What is required:
Output every entry below exactly as it is written.
*** Begin section ***
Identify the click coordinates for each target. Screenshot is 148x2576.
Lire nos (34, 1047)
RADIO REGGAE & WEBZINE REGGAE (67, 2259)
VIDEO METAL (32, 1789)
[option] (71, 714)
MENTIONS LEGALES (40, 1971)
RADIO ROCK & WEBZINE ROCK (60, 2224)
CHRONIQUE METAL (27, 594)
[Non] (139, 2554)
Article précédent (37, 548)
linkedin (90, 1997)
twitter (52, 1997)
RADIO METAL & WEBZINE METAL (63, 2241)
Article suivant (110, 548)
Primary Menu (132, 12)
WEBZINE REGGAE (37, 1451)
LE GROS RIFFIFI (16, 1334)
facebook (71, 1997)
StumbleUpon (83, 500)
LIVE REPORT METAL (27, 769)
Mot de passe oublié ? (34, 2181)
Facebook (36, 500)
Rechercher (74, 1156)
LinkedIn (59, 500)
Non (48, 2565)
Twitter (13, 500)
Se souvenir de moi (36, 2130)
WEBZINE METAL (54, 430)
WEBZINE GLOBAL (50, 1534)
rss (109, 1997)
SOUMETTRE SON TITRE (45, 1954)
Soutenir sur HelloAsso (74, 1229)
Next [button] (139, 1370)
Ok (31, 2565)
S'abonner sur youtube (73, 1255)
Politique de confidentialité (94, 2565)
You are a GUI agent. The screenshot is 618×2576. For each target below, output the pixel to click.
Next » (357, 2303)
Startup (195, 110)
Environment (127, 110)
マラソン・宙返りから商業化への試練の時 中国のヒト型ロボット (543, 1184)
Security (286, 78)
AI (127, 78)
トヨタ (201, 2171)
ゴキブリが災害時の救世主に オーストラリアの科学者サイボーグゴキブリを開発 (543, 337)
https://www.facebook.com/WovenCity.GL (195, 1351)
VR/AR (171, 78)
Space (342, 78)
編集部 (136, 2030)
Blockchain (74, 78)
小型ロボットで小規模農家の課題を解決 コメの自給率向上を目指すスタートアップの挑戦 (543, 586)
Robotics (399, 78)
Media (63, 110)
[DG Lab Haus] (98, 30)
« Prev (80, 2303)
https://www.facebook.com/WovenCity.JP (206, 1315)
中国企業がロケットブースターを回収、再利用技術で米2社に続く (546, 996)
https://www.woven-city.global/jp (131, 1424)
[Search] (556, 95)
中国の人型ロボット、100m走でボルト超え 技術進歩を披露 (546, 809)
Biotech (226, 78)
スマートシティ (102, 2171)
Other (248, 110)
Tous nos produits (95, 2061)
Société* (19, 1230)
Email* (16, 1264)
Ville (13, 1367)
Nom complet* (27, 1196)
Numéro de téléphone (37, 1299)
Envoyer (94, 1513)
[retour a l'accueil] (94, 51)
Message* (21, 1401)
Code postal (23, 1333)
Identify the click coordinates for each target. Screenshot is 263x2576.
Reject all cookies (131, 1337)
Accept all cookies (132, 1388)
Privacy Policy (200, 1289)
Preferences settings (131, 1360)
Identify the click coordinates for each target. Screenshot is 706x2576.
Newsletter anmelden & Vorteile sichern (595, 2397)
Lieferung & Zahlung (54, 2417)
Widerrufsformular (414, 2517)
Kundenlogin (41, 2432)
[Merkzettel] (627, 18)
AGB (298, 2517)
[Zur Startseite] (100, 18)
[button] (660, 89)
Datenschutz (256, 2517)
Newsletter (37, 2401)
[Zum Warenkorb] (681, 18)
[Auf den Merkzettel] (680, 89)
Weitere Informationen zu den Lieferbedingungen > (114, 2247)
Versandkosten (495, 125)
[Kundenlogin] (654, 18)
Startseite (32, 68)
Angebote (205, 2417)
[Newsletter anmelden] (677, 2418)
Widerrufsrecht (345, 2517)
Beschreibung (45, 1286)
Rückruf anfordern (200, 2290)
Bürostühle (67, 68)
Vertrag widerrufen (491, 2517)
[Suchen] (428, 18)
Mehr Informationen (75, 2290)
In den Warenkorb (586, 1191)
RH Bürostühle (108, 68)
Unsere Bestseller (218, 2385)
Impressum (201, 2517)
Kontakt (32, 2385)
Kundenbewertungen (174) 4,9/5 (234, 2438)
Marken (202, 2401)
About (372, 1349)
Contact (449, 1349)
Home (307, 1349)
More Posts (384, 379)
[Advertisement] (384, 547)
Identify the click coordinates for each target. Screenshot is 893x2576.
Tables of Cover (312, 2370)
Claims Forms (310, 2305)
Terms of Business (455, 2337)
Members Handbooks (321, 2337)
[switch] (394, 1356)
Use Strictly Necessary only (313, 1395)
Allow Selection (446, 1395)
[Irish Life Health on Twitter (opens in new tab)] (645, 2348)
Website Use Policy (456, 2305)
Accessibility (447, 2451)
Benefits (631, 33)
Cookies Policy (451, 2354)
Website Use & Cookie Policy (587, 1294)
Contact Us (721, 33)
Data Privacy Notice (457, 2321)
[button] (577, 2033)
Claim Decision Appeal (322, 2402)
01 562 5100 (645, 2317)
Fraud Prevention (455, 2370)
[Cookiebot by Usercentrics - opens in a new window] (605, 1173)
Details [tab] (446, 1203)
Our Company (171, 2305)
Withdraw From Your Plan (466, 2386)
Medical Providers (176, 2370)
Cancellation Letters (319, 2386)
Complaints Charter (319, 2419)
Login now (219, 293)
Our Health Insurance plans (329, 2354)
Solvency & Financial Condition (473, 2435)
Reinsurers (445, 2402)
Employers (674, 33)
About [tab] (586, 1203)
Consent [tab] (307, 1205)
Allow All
*** End section ***
Written response:
Identify the click coordinates for each target. Screenshot is 148x2576.
Lire nos (34, 1047)
RADIO REGGAE & WEBZINE REGGAE (67, 2259)
VIDEO METAL (32, 1789)
[option] (71, 714)
MENTIONS LEGALES (40, 1971)
RADIO ROCK & WEBZINE ROCK (60, 2224)
CHRONIQUE METAL (27, 594)
[Non] (139, 2554)
Article précédent (37, 548)
linkedin (90, 1997)
twitter (52, 1997)
RADIO METAL & WEBZINE METAL (63, 2241)
Article suivant (110, 548)
Primary Menu (132, 12)
WEBZINE REGGAE (37, 1451)
LE GROS RIFFIFI (16, 1334)
facebook (71, 1997)
StumbleUpon (83, 500)
LIVE REPORT METAL (27, 769)
Mot de passe oublié ? (34, 2181)
Facebook (36, 500)
Rechercher (74, 1156)
LinkedIn (59, 500)
Non (48, 2565)
Twitter (13, 500)
Se souvenir de moi (36, 2130)
WEBZINE METAL (54, 430)
WEBZINE GLOBAL (50, 1534)
rss (109, 1997)
SOUMETTRE SON TITRE (45, 1954)
Soutenir sur HelloAsso (74, 1229)
Next [button] (139, 1370)
Ok (31, 2565)
S'abonner sur youtube (73, 1255)
Politique de confidentialité (94, 2565)
You are a GUI agent. The screenshot is 618×2576. For each target below, output the pixel to click.
Next » (357, 2303)
Startup (195, 110)
Environment (127, 110)
マラソン・宙返りから商業化への試練の時 中国のヒト型ロボット (543, 1184)
Security (286, 78)
AI (127, 78)
トヨタ (201, 2171)
ゴキブリが災害時の救世主に オーストラリアの科学者サイボーグゴキブリを開発 (543, 337)
https://www.facebook.com/WovenCity.GL (195, 1351)
VR/AR (171, 78)
Space (342, 78)
編集部 (136, 2030)
Blockchain (74, 78)
小型ロボットで小規模農家の課題を解決 コメの自給率向上を目指すスタートアップの挑戦 (543, 586)
Robotics (399, 78)
Media (63, 110)
[DG Lab Haus] (98, 30)
« Prev (80, 2303)
https://www.facebook.com/WovenCity.JP (206, 1315)
中国企業がロケットブースターを回収、再利用技術で米2社に続く (546, 996)
https://www.woven-city.global/jp (131, 1424)
[Search] (556, 95)
中国の人型ロボット、100m走でボルト超え 技術進歩を披露 (546, 809)
Biotech (226, 78)
スマートシティ (102, 2171)
Other (248, 110)
Tous nos produits (95, 2061)
Société* (19, 1230)
Email* (16, 1264)
Ville (13, 1367)
Nom complet* (27, 1196)
Numéro de téléphone (37, 1299)
Envoyer (94, 1513)
[retour a l'accueil] (94, 51)
Message* (21, 1401)
Code postal (23, 1333)
Identify the click coordinates for each target. Screenshot is 263x2576.
Reject all cookies (131, 1337)
Accept all cookies (132, 1388)
Privacy Policy (200, 1289)
Preferences settings (131, 1360)
Identify the click coordinates for each target. Screenshot is 706x2576.
Newsletter anmelden & Vorteile sichern (595, 2397)
Lieferung & Zahlung (54, 2417)
Widerrufsformular (414, 2517)
Kundenlogin (41, 2432)
[Merkzettel] (627, 18)
AGB (298, 2517)
[Zur Startseite] (100, 18)
[button] (660, 89)
Datenschutz (256, 2517)
Newsletter (37, 2401)
[Zum Warenkorb] (681, 18)
[Auf den Merkzettel] (680, 89)
Weitere Informationen zu den Lieferbedingungen > (114, 2247)
Versandkosten (495, 125)
[Kundenlogin] (654, 18)
Startseite (32, 68)
Angebote (205, 2417)
[Newsletter anmelden] (677, 2418)
Widerrufsrecht (345, 2517)
Beschreibung (45, 1286)
Rückruf anfordern (200, 2290)
Bürostühle (67, 68)
Vertrag widerrufen (491, 2517)
[Suchen] (428, 18)
Mehr Informationen (75, 2290)
In den Warenkorb (586, 1191)
RH Bürostühle (108, 68)
Unsere Bestseller (218, 2385)
Impressum (201, 2517)
Kontakt (32, 2385)
Kundenbewertungen (174) 4,9/5 (234, 2438)
Marken (202, 2401)
About (372, 1349)
Contact (449, 1349)
Home (307, 1349)
More Posts (384, 379)
[Advertisement] (384, 547)
Identify the click coordinates for each target. Screenshot is 893x2576.
Tables of Cover (312, 2370)
Claims Forms (310, 2305)
Terms of Business (455, 2337)
Members Handbooks (321, 2337)
[switch] (394, 1356)
Use Strictly Necessary only (313, 1395)
Allow Selection (446, 1395)
[Irish Life Health on Twitter (opens in new tab)] (645, 2348)
Website Use Policy (456, 2305)
Accessibility (447, 2451)
Benefits (631, 33)
Cookies Policy (451, 2354)
Website Use & Cookie Policy (587, 1294)
Contact Us (721, 33)
Data Privacy Notice (457, 2321)
[button] (577, 2033)
Claim Decision Appeal (322, 2402)
01 562 5100 (645, 2317)
Fraud Prevention (455, 2370)
[Cookiebot by Usercentrics - opens in a new window] (605, 1173)
Details [tab] (446, 1203)
Our Company (171, 2305)
Withdraw From Your Plan (466, 2386)
Medical Providers (176, 2370)
Cancellation Letters (319, 2386)
Complaints Charter (319, 2419)
Login now (219, 293)
Our Health Insurance plans (329, 2354)
Solvency & Financial Condition (473, 2435)
Reinsurers (445, 2402)
Employers (674, 33)
About [tab] (586, 1203)
Consent [tab] (307, 1205)
Allow All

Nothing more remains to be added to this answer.